| EXTRAIT DU DOCUMENT |
UNE BÊTE NOIRE POUR LES « PUPPIES » ?

 

Il y a sans doute là un écueil, mais ne nous y attardons pas trop, s’il faut bien le reconnaître au passage : le propos global de ces essais est globalement très intéressant, souvent convaincant, parfois étonnement d’actualité quand bien même quarante années ont passé…

 

Peut-être n'est-ce toutefois pas si étonnant, pourtant, même si c’est avant tout regrettable (le mot est faible) : Ursula K. Le Guin, à maints égards, est l’antithèse des « Puppies » qui, ces dernières années, ont souillé de leur bêtise crasse le monde de la science-fiction littéraire…

 

Elle cumule les torts, faut dire : déjà, c’est une femme – horreur glauque. Et c’est aussi, souvent, une militante – même si, dans ses œuvres de fiction, le militantisme bénéficie de son extrême finesse, bien loin de consister en pamphlets lapidaires. Non contente d’être femme, donc, mais aussi féministe, diantre, et qui, au fil de ses fictions, a témoigné à maintes reprises d’une inclination vers le socialisme ou plus particulièrement l’anarchisme, s’accordant fort mal avec les « valeurs » de ces crétins de Chiots toujours prompts à suspecter le « SJW » hypocrite et menteur derrière tout auteur qui s’avère plus subtil qu’eux – et ça en fait un paquet… Or Ursula K. Le Guin est beaucoup, beaucoup plus subtile qu'eux ; au point où la comparaison succombe toute seule de son absurdité...

| LISTE DES ENREGISTREMENTS |
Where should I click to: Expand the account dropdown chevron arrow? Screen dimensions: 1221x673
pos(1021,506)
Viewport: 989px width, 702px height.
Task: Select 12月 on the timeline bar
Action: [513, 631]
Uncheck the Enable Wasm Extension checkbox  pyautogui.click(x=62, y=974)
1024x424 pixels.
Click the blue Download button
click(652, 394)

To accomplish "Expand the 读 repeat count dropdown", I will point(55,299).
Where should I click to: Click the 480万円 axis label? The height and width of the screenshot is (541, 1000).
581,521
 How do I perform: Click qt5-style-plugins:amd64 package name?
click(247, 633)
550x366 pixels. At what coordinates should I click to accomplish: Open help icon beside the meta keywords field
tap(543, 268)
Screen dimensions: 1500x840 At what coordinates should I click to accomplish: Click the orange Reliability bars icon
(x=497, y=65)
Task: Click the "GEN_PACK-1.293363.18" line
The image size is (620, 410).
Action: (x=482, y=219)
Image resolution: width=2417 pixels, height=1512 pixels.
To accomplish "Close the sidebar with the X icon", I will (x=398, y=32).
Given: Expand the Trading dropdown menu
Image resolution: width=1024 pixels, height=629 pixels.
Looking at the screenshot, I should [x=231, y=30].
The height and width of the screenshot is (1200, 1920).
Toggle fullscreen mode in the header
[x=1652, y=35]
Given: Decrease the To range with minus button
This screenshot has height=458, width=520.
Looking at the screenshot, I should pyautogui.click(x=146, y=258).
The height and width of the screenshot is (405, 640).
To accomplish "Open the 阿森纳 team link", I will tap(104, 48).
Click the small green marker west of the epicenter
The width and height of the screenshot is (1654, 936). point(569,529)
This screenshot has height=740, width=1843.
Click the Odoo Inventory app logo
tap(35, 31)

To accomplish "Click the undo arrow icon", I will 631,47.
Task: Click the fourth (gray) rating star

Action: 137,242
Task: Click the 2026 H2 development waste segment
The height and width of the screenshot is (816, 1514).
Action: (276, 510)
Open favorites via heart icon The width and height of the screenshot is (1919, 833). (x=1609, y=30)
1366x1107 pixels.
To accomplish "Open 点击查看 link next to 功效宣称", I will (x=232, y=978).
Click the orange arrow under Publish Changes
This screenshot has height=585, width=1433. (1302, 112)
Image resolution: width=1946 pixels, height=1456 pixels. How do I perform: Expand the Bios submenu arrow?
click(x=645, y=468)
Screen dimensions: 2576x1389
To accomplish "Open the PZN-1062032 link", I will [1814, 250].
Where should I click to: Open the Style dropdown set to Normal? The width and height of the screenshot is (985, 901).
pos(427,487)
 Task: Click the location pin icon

| OBJECTIF |
Résumez en deux phrases l'extrait sur Ursula K. Le Guin et les « Puppies ».

| RÉPONSE |
Les essais dont il est question sont jugés très intéressants, souvent convaincants et parfois étonnamment d'actualité, bien que quarante années aient passé. Ursula K. Le Guin y est présentée comme l'antithèse des « Puppies » : femme, militante, féministe et portée vers le socialisme ou l'anarchisme, elle est en outre bien plus subtile qu'eux.